(Collected data)
* * * * * * * * *

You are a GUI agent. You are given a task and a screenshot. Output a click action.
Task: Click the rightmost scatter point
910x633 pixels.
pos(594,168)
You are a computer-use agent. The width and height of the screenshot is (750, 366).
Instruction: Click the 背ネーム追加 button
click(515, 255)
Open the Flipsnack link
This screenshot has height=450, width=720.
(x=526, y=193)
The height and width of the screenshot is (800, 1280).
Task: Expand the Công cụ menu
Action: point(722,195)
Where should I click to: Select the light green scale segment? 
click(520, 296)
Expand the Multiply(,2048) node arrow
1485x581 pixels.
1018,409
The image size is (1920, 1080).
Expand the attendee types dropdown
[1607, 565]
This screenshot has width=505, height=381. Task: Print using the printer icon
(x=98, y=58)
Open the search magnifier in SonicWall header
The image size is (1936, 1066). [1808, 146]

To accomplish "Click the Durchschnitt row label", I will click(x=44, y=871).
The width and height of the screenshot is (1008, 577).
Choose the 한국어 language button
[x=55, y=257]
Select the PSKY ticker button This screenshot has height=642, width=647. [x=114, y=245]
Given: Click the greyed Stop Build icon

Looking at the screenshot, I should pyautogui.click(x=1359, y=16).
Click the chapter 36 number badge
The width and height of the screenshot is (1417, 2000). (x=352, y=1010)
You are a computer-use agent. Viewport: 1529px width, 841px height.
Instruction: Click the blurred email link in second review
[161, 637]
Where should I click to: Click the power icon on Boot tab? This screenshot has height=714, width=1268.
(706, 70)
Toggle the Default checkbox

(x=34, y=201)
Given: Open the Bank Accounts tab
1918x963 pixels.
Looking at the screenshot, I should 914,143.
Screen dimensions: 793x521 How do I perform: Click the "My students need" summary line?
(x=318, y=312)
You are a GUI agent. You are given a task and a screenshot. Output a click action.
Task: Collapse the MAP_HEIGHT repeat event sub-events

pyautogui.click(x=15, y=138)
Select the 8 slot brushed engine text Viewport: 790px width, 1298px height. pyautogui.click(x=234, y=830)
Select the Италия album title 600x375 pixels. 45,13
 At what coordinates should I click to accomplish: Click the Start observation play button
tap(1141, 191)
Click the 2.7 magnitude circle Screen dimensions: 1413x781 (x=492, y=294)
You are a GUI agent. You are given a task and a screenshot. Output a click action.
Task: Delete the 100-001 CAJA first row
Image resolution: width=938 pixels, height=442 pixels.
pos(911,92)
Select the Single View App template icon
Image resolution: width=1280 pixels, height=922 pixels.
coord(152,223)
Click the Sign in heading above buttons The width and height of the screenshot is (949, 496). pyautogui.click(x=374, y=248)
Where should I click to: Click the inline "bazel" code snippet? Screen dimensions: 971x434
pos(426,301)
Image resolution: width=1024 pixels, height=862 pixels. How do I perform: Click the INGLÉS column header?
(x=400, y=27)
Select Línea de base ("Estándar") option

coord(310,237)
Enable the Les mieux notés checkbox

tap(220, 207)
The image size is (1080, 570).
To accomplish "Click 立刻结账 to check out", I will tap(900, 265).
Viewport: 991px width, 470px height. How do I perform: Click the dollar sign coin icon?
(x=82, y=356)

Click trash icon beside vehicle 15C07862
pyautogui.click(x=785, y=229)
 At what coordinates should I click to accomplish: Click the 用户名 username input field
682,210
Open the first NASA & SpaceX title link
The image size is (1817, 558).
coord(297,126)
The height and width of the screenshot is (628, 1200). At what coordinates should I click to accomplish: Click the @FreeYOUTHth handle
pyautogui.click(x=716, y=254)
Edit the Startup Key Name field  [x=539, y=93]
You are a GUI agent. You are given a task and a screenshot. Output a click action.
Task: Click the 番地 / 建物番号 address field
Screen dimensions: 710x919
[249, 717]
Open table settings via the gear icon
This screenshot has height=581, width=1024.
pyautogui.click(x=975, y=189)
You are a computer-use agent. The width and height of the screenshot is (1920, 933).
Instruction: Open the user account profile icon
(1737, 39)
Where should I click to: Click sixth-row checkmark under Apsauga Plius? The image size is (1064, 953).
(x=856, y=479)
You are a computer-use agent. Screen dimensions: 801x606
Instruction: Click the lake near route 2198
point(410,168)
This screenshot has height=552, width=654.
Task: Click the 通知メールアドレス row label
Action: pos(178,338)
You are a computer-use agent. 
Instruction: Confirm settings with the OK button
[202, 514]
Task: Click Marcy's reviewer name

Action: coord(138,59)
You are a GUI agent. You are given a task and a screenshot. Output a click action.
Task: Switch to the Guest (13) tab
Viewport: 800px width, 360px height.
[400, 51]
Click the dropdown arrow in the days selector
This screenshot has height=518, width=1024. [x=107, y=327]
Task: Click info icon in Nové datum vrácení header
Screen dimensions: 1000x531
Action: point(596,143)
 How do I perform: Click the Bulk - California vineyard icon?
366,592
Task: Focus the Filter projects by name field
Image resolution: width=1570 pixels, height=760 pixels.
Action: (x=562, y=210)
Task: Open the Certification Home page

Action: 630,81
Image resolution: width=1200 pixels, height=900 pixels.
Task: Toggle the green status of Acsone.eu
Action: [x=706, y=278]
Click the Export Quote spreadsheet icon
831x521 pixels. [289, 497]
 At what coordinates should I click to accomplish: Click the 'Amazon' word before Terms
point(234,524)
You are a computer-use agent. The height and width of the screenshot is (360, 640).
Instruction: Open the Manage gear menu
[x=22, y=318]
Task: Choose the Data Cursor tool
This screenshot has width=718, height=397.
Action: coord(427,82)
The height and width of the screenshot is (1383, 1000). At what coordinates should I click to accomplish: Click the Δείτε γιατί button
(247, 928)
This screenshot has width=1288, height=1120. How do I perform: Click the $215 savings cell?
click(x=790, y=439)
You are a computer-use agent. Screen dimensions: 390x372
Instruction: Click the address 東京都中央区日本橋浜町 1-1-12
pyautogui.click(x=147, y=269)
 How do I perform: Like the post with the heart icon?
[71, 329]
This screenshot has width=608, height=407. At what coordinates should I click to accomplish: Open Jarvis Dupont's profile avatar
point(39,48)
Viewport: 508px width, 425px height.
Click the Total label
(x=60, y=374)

* * * * * * * * *

# Problem
Repeat each entry above exactly as shown.

# Problem solution
You are a GUI agent. You are given a task and a screenshot. Output a click action.
Task: Click the rightmost scatter point
910x633 pixels.
pos(594,168)
You are a computer-use agent. The width and height of the screenshot is (750, 366).
Instruction: Click the 背ネーム追加 button
click(515, 255)
Open the Flipsnack link
This screenshot has height=450, width=720.
(x=526, y=193)
The height and width of the screenshot is (800, 1280).
Task: Expand the Công cụ menu
Action: point(722,195)
Where should I click to: Select the light green scale segment? 
click(520, 296)
Expand the Multiply(,2048) node arrow
1485x581 pixels.
1018,409
The image size is (1920, 1080).
Expand the attendee types dropdown
[1607, 565]
This screenshot has width=505, height=381. Task: Print using the printer icon
(x=98, y=58)
Open the search magnifier in SonicWall header
The image size is (1936, 1066). [1808, 146]

To accomplish "Click the Durchschnitt row label", I will click(x=44, y=871).
The width and height of the screenshot is (1008, 577).
Choose the 한국어 language button
[x=55, y=257]
Select the PSKY ticker button This screenshot has height=642, width=647. [x=114, y=245]
Given: Click the greyed Stop Build icon

Looking at the screenshot, I should pyautogui.click(x=1359, y=16).
Click the chapter 36 number badge
The width and height of the screenshot is (1417, 2000). (x=352, y=1010)
You are a computer-use agent. Viewport: 1529px width, 841px height.
Instruction: Click the blurred email link in second review
[161, 637]
Where should I click to: Click the power icon on Boot tab? This screenshot has height=714, width=1268.
(706, 70)
Toggle the Default checkbox

(x=34, y=201)
Given: Open the Bank Accounts tab
1918x963 pixels.
Looking at the screenshot, I should 914,143.
Screen dimensions: 793x521 How do I perform: Click the "My students need" summary line?
(x=318, y=312)
You are a GUI agent. You are given a task and a screenshot. Output a click action.
Task: Collapse the MAP_HEIGHT repeat event sub-events

pyautogui.click(x=15, y=138)
Select the 8 slot brushed engine text Viewport: 790px width, 1298px height. pyautogui.click(x=234, y=830)
Select the Италия album title 600x375 pixels. 45,13
 At what coordinates should I click to accomplish: Click the Start observation play button
tap(1141, 191)
Click the 2.7 magnitude circle Screen dimensions: 1413x781 (x=492, y=294)
You are a GUI agent. You are given a task and a screenshot. Output a click action.
Task: Delete the 100-001 CAJA first row
Image resolution: width=938 pixels, height=442 pixels.
pos(911,92)
Select the Single View App template icon
Image resolution: width=1280 pixels, height=922 pixels.
coord(152,223)
Click the Sign in heading above buttons The width and height of the screenshot is (949, 496). pyautogui.click(x=374, y=248)
Where should I click to: Click the inline "bazel" code snippet? Screen dimensions: 971x434
pos(426,301)
Image resolution: width=1024 pixels, height=862 pixels. How do I perform: Click the INGLÉS column header?
(x=400, y=27)
Select Línea de base ("Estándar") option

coord(310,237)
Enable the Les mieux notés checkbox

tap(220, 207)
The image size is (1080, 570).
To accomplish "Click 立刻结账 to check out", I will tap(900, 265).
Viewport: 991px width, 470px height. How do I perform: Click the dollar sign coin icon?
(x=82, y=356)

Click trash icon beside vehicle 15C07862
pyautogui.click(x=785, y=229)
 At what coordinates should I click to accomplish: Click the 用户名 username input field
682,210
Open the first NASA & SpaceX title link
The image size is (1817, 558).
coord(297,126)
The height and width of the screenshot is (628, 1200). At what coordinates should I click to accomplish: Click the @FreeYOUTHth handle
pyautogui.click(x=716, y=254)
Edit the Startup Key Name field  [x=539, y=93]
You are a GUI agent. You are given a task and a screenshot. Output a click action.
Task: Click the 番地 / 建物番号 address field
Screen dimensions: 710x919
[249, 717]
Open table settings via the gear icon
This screenshot has height=581, width=1024.
pyautogui.click(x=975, y=189)
You are a computer-use agent. The width and height of the screenshot is (1920, 933).
Instruction: Open the user account profile icon
(1737, 39)
Where should I click to: Click sixth-row checkmark under Apsauga Plius? The image size is (1064, 953).
(x=856, y=479)
You are a computer-use agent. Screen dimensions: 801x606
Instruction: Click the lake near route 2198
point(410,168)
This screenshot has height=552, width=654.
Task: Click the 通知メールアドレス row label
Action: pos(178,338)
You are a computer-use agent. 
Instruction: Confirm settings with the OK button
[202, 514]
Task: Click Marcy's reviewer name

Action: coord(138,59)
You are a GUI agent. You are given a task and a screenshot. Output a click action.
Task: Switch to the Guest (13) tab
Viewport: 800px width, 360px height.
[400, 51]
Click the dropdown arrow in the days selector
This screenshot has height=518, width=1024. [x=107, y=327]
Task: Click info icon in Nové datum vrácení header
Screen dimensions: 1000x531
Action: point(596,143)
 How do I perform: Click the Bulk - California vineyard icon?
366,592
Task: Focus the Filter projects by name field
Image resolution: width=1570 pixels, height=760 pixels.
Action: (x=562, y=210)
Task: Open the Certification Home page

Action: 630,81
Image resolution: width=1200 pixels, height=900 pixels.
Task: Toggle the green status of Acsone.eu
Action: [x=706, y=278]
Click the Export Quote spreadsheet icon
831x521 pixels. [289, 497]
 At what coordinates should I click to accomplish: Click the 'Amazon' word before Terms
point(234,524)
You are a computer-use agent. The height and width of the screenshot is (360, 640).
Instruction: Open the Manage gear menu
[x=22, y=318]
Task: Choose the Data Cursor tool
This screenshot has width=718, height=397.
Action: coord(427,82)
The height and width of the screenshot is (1383, 1000). At what coordinates should I click to accomplish: Click the Δείτε γιατί button
(247, 928)
This screenshot has width=1288, height=1120. How do I perform: Click the $215 savings cell?
click(x=790, y=439)
You are a computer-use agent. Screen dimensions: 390x372
Instruction: Click the address 東京都中央区日本橋浜町 1-1-12
pyautogui.click(x=147, y=269)
 How do I perform: Like the post with the heart icon?
[71, 329]
This screenshot has width=608, height=407. At what coordinates should I click to accomplish: Open Jarvis Dupont's profile avatar
point(39,48)
Viewport: 508px width, 425px height.
Click the Total label
(x=60, y=374)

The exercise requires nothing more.